**TASK OBJECTIVE**
Rewrite every item below with each "Locate an element on the screen" replaced by "Find an element on the page", leaving everything else as it stands.
--- start of DATA ENTRIES ---
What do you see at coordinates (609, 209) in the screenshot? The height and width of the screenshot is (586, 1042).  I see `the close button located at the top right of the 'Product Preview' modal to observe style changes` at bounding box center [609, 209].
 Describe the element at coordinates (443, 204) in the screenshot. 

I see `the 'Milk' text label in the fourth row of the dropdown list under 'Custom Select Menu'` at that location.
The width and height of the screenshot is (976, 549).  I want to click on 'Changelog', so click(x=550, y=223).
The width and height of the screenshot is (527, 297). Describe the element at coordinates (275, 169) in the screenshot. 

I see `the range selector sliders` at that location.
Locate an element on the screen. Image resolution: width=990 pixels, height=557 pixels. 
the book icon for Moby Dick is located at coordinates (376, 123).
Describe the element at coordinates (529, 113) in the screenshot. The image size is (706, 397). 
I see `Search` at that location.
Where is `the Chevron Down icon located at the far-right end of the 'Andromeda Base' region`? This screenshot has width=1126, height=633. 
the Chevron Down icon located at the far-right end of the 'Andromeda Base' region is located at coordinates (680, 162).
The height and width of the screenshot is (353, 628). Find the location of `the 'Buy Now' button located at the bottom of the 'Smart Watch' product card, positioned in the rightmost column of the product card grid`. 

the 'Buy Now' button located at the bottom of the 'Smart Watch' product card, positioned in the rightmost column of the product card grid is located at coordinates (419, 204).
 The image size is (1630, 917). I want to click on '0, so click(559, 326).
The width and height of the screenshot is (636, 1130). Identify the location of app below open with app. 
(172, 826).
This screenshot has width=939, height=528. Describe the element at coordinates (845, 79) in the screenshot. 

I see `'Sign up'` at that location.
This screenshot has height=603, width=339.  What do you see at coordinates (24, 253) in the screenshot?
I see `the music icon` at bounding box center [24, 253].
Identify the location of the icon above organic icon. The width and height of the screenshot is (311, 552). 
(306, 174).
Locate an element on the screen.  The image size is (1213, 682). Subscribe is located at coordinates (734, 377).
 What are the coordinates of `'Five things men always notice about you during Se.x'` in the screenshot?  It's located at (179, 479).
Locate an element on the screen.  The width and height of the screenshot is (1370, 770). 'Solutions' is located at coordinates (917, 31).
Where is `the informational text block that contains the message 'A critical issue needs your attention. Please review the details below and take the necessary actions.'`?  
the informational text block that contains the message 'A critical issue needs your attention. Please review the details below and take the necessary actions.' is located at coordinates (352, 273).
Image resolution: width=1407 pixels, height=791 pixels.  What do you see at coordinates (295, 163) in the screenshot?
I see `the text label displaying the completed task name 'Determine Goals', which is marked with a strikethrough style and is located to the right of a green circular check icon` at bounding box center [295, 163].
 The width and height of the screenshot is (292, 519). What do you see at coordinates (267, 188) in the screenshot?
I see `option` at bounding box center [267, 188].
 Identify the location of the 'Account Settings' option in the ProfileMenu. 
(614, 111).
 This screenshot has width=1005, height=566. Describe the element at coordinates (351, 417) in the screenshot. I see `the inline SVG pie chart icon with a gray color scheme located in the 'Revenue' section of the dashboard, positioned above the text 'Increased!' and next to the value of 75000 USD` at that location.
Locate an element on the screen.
--- end of DATA ENTRIES ---
**PROBLEM SOLUTION**
What do you see at coordinates (609, 209) in the screenshot? The height and width of the screenshot is (586, 1042).  I see `the close button located at the top right of the 'Product Preview' modal to observe style changes` at bounding box center [609, 209].
 Describe the element at coordinates (443, 204) in the screenshot. 

I see `the 'Milk' text label in the fourth row of the dropdown list under 'Custom Select Menu'` at that location.
The width and height of the screenshot is (976, 549).  I want to click on 'Changelog', so click(x=550, y=223).
The width and height of the screenshot is (527, 297). Describe the element at coordinates (275, 169) in the screenshot. 

I see `the range selector sliders` at that location.
Find an element on the page. Image resolution: width=990 pixels, height=557 pixels. 
the book icon for Moby Dick is located at coordinates (376, 123).
Describe the element at coordinates (529, 113) in the screenshot. The image size is (706, 397). 
I see `Search` at that location.
Where is `the Chevron Down icon located at the far-right end of the 'Andromeda Base' region`? This screenshot has width=1126, height=633. 
the Chevron Down icon located at the far-right end of the 'Andromeda Base' region is located at coordinates (680, 162).
The height and width of the screenshot is (353, 628). Find the location of `the 'Buy Now' button located at the bottom of the 'Smart Watch' product card, positioned in the rightmost column of the product card grid`. 

the 'Buy Now' button located at the bottom of the 'Smart Watch' product card, positioned in the rightmost column of the product card grid is located at coordinates (419, 204).
 The image size is (1630, 917). I want to click on '0, so click(559, 326).
The width and height of the screenshot is (636, 1130). Identify the location of app below open with app. 
(172, 826).
This screenshot has width=939, height=528. Describe the element at coordinates (845, 79) in the screenshot. 

I see `'Sign up'` at that location.
This screenshot has height=603, width=339.  What do you see at coordinates (24, 253) in the screenshot?
I see `the music icon` at bounding box center [24, 253].
Identify the location of the icon above organic icon. The width and height of the screenshot is (311, 552). 
(306, 174).
Find an element on the page.  The image size is (1213, 682). Subscribe is located at coordinates (734, 377).
 What are the coordinates of `'Five things men always notice about you during Se.x'` in the screenshot?  It's located at (179, 479).
Find an element on the page.  The width and height of the screenshot is (1370, 770). 'Solutions' is located at coordinates (917, 31).
Where is `the informational text block that contains the message 'A critical issue needs your attention. Please review the details below and take the necessary actions.'`?  
the informational text block that contains the message 'A critical issue needs your attention. Please review the details below and take the necessary actions.' is located at coordinates (352, 273).
Image resolution: width=1407 pixels, height=791 pixels.  What do you see at coordinates (295, 163) in the screenshot?
I see `the text label displaying the completed task name 'Determine Goals', which is marked with a strikethrough style and is located to the right of a green circular check icon` at bounding box center [295, 163].
 The width and height of the screenshot is (292, 519). What do you see at coordinates (267, 188) in the screenshot?
I see `option` at bounding box center [267, 188].
 Identify the location of the 'Account Settings' option in the ProfileMenu. 
(614, 111).
 This screenshot has width=1005, height=566. Describe the element at coordinates (351, 417) in the screenshot. I see `the inline SVG pie chart icon with a gray color scheme located in the 'Revenue' section of the dashboard, positioned above the text 'Increased!' and next to the value of 75000 USD` at that location.
Find an element on the page.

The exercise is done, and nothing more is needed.